(593f) Production of Caffeine Derived Methylxanthines in Pseudomonas Putida KT2440

Pseudomonas putida has the ability to utilize a wide variety of carbon sources, demonstrating its effectiveness as a bacterial host for biochemical production. P. putida CBB5 can convert caffeine to higher value methylxanthines through a series of N-demethylation reactions. The genes responsible for the N-demethylation of caffeine, ndmABCDE, have been previously isolated and expressed in the model organism Escherichia coli due to its robust set of genetic engineering tools. However, expression in the host of origin is preferred, and recent studies have worked to expand and consolidate the genetic toolkit of P. putida. This work aims to further develop and optimize the available tools for P. putida through the construction and characterization of an expression plasmid.

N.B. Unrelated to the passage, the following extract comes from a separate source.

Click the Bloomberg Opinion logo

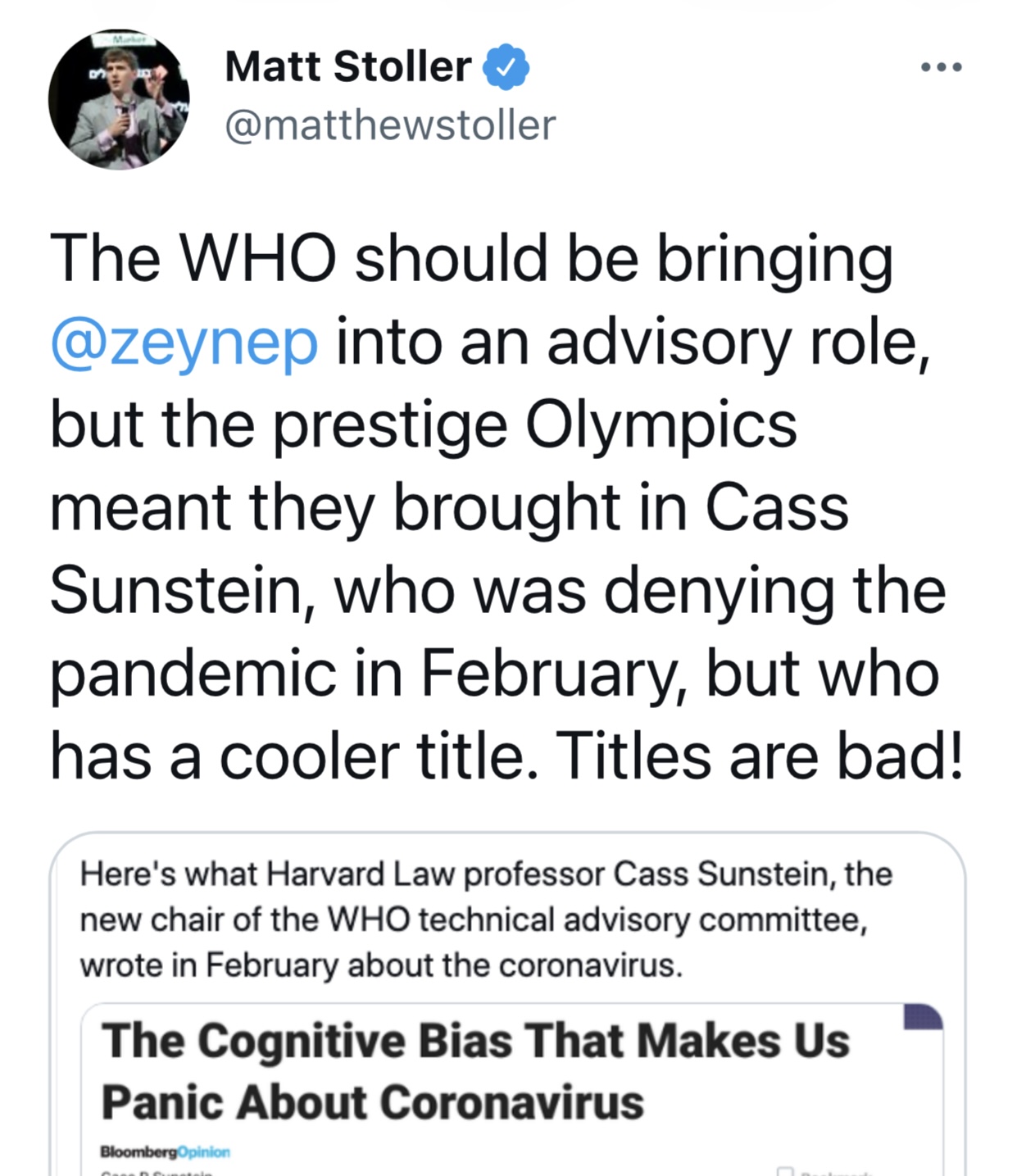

The plasmid pRC000 contains an IPTG-inducible promoter, multiple cloning site, and a broad-host range origin of replication. An N-terminal hexahistidine tag and a thrombin cleavage site are also present within the cloning site for expression of His-tagged proteins. Functionality of the inducible system has been confirmed using green fluorescent protein and characterized using β-galactosidase assays. We cloned genes for the N₁-demethylation (ndmAD), N₃-demethylation (ndmBD), and N₇-demethylation (ndmCDE) of caffeine into pRC000 for expression in P. putida KT2440. The N₁- and N₃-demethylase systems exhibited higher rates and generated higher product yields when expressed in P. putida compared to their E. coli counterparts. Finally, we have constructed P. putida strains expressing ndmABD and ndmA3D for production of the high-value chemicals 7-methylxanthine and 1-methylxanthine.